Il est vrai que les récessions passent et ne se ressemblent pas, à tout le moins pour ce qui est de l’élément qui les déclenchent. Une chose est certaine cependant: elles amènent toujours les organisations à se remettre sérieusement en question et à se serrer les coudes. Bien que la question financière occupe généralement le haut du pavé en de telles circonstances, le désir de mieux faire les choses s’exprime également d’une voix plus forte et répandue dans l’organisation. Des façons de faire ou des comportements qui étaient acceptables ou acceptés avant la récession ne sont plus, tout à coup, aussi bien reçus ou perçus. On peut, en tant que membre de la direction, s’en offusquer ou se mettre sur la défensive, mais pour les organisations qui aspirent à sortir plus fort d’une récession, il y a là une opportunité d’agir et de se transformer qui est difficile à ignorer.

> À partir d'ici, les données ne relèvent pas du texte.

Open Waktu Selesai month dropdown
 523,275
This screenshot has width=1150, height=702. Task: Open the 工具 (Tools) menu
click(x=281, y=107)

En l’absence de récession ou en période de croissance continue, la direction ne fait pas face aux contraintes associées à une période de crise. En période dite “normale”, on a une bonne idée, les ressources humaines et financières pour la développer et la mettre en marché, et nous nous soucions principalement de la faisabilité et de la rentabilité d’aller de l’avant ou non. Le leadership exercé dans un tel contexte est davantage de nature opérationnelle: nous allons de l’avant pour telle raison et résultat, ou nous attendons ou nous annulons pour telle autre raison. En situation de crise et d’après récession, la nécessité de survivre vient sérieusement brouiller les cartes. Les tenants d’un leadership opérationnel n’ont plus autant la cote. Émergent alors des leaders parfois plus discrets et en mesure non seulement de montrer comment se serrer les coudes (dans tous les sens de l’expression, pas uniquement financier), mais aussi d’expliquer le pourquoi, tout en nous rassurant.

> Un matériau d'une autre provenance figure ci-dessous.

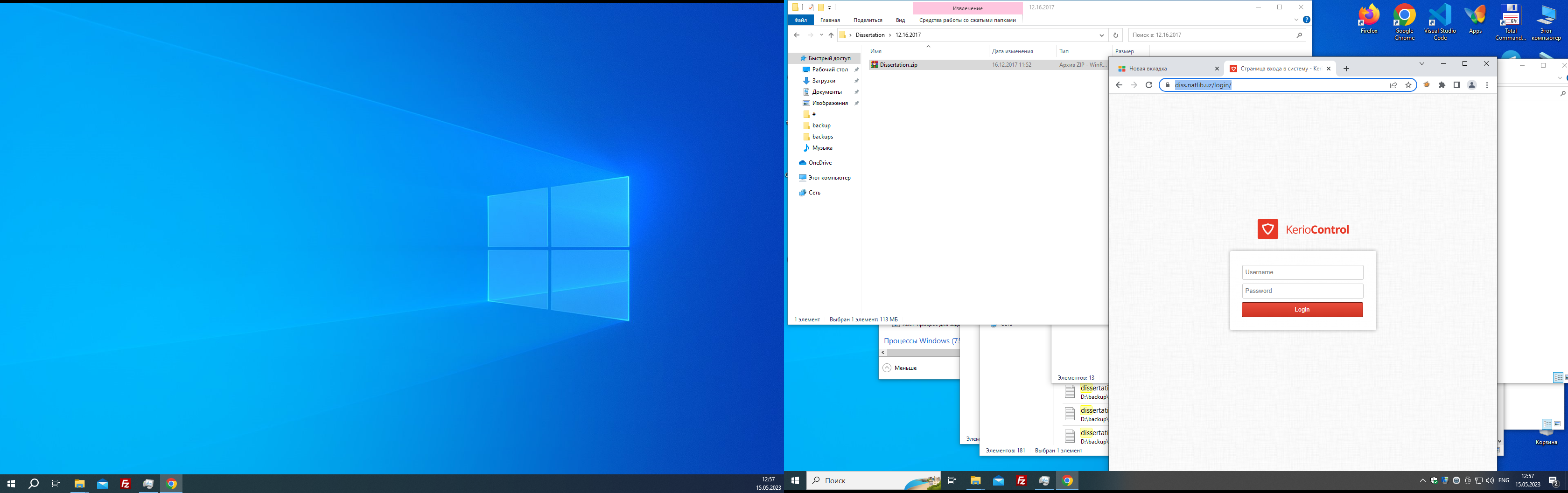Image resolution: width=1568 pixels, height=493 pixels.
Task: Open the Chrome three-dot menu
Action: (x=1487, y=85)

Les récessions ont le don souvent de nous fouetter dans nos convictions et dans nos croyances. Elles permettent, pour les organisations qui sont attentives et réceptives, l’émergence d’un leadership davantage collectif et porté sur le développement à moyen et à long terme de l’entreprise. En somme, il est tout à fait possible pour “leadership” et “récession” d’aller de pair. C’est une question d’opportunité et de confiance dans des joueurs clés qui peuvent nous surprendre positivement en situation difficile.